[GOAL OF THE EXERCISE]: Swap every "Viewport" in the lines below for "Display area", and reproduce the lines with everything else unchanged.

(Lines of data)
- - -
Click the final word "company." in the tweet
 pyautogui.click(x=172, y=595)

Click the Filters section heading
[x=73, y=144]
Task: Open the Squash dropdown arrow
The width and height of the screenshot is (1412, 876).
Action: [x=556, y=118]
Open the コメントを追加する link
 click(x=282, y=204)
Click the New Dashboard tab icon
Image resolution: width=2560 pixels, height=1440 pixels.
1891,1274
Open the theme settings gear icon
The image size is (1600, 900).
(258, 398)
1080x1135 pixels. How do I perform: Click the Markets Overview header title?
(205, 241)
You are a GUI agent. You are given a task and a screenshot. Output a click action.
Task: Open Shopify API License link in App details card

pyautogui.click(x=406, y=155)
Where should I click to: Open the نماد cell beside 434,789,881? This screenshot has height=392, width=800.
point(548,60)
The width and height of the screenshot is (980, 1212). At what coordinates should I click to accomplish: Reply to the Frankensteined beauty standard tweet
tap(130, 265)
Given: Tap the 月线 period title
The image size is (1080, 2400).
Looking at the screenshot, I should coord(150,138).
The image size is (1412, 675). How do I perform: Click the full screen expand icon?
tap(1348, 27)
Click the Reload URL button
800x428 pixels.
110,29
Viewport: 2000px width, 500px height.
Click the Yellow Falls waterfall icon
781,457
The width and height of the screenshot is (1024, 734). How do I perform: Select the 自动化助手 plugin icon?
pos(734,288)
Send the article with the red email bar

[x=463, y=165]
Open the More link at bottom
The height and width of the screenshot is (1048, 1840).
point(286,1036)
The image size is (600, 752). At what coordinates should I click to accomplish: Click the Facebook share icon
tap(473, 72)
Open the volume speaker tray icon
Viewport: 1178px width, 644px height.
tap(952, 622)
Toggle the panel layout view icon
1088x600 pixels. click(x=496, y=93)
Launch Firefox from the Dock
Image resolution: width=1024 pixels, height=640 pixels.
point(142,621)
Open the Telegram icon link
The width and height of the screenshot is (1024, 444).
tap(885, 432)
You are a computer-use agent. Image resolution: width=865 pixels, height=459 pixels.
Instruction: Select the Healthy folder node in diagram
- - -
[ANSWER IN FULL]:
Click the final word "company." in the tweet
 pyautogui.click(x=172, y=595)

Click the Filters section heading
[x=73, y=144]
Task: Open the Squash dropdown arrow
The width and height of the screenshot is (1412, 876).
Action: [x=556, y=118]
Open the コメントを追加する link
 click(x=282, y=204)
Click the New Dashboard tab icon
Image resolution: width=2560 pixels, height=1440 pixels.
1891,1274
Open the theme settings gear icon
The image size is (1600, 900).
(258, 398)
1080x1135 pixels. How do I perform: Click the Markets Overview header title?
(205, 241)
You are a GUI agent. You are given a task and a screenshot. Output a click action.
Task: Open Shopify API License link in App details card

pyautogui.click(x=406, y=155)
Where should I click to: Open the نماد cell beside 434,789,881? This screenshot has height=392, width=800.
point(548,60)
The width and height of the screenshot is (980, 1212). At what coordinates should I click to accomplish: Reply to the Frankensteined beauty standard tweet
tap(130, 265)
Given: Tap the 月线 period title
The image size is (1080, 2400).
Looking at the screenshot, I should coord(150,138).
The image size is (1412, 675). How do I perform: Click the full screen expand icon?
tap(1348, 27)
Click the Reload URL button
800x428 pixels.
110,29
Display area: 2000px width, 500px height.
Click the Yellow Falls waterfall icon
781,457
The width and height of the screenshot is (1024, 734). How do I perform: Select the 自动化助手 plugin icon?
pos(734,288)
Send the article with the red email bar

[x=463, y=165]
Open the More link at bottom
The height and width of the screenshot is (1048, 1840).
point(286,1036)
The image size is (600, 752). At what coordinates should I click to accomplish: Click the Facebook share icon
tap(473, 72)
Open the volume speaker tray icon
Display area: 1178px width, 644px height.
tap(952, 622)
Toggle the panel layout view icon
1088x600 pixels. click(x=496, y=93)
Launch Firefox from the Dock
Image resolution: width=1024 pixels, height=640 pixels.
point(142,621)
Open the Telegram icon link
The width and height of the screenshot is (1024, 444).
tap(885, 432)
You are a computer-use agent. Image resolution: width=865 pixels, height=459 pixels.
Instruction: Select the Healthy folder node in diagram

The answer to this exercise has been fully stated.